Chair of Hanoi People's Council
- In office 2006–2015
- Deputy: Lê Quang Nhuệ Nguyễn Văn Phúc
- Preceded by: Phùng Hữu Phú

Deputy Secretary of the Hanoi Party Committee
- Incumbent
- Assumed office 2006
- Secretary: Phạm Quang Nghị

Personal details
- Born: 28 October 1957 (age 68) Hanoi, Vietnam
- Party: Communist Party

= Ngô Thị Doãn Thanh =

Vietnamese politician

Ngô Thị Doãn Thanh (born 28 October 1957 in Hanoi) is a Vietnamese politician. Ngô Thị Doãn Thanh was Chair of the Hanoi People's Council from 2006 to 2015. And is member of the Central Executive of the 11th Central Committee of the Communist Party of Vietnam. Ngô Thị Doãn Thanh officially became member of the Communist Party of Vietnam on December 6, 1985. She is also a teacher in the Department of Chemistry, Hanoi University of Pedagogy II.

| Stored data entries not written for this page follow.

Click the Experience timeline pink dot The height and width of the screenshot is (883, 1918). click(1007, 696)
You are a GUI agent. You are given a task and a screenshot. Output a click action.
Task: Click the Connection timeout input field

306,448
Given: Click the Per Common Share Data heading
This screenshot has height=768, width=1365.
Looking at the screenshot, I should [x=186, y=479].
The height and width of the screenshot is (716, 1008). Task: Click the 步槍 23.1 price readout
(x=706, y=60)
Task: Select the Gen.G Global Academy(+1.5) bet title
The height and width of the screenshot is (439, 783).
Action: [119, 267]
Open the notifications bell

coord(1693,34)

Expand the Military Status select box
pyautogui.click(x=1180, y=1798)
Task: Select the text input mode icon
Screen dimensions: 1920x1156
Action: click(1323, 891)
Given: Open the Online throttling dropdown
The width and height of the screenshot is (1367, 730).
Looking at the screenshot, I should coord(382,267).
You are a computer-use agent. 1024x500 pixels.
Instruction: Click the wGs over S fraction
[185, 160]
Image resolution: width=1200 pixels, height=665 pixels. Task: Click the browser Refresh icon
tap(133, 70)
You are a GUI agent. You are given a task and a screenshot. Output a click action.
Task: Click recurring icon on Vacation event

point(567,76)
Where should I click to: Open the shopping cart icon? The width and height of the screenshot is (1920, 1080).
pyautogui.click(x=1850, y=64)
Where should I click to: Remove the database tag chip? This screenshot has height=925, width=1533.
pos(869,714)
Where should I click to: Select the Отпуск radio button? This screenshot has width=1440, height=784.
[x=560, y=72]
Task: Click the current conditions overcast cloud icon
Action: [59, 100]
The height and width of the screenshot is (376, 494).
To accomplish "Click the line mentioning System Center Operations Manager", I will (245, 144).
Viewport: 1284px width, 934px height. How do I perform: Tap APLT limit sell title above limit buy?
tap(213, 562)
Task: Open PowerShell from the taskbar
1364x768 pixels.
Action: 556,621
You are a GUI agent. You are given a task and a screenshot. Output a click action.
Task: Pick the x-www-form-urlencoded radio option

Ngô Thị Doãn Thanh also served as the Group Secretary, a member of the Central Standing Committee of the Union, former Secretary of the District Party Committee, People's Council Chairman Thanh Xuan District. Deputy Party Secretary and Vice Chairman of the city People's Council before becoming Chairman of the Hanoi People's Council.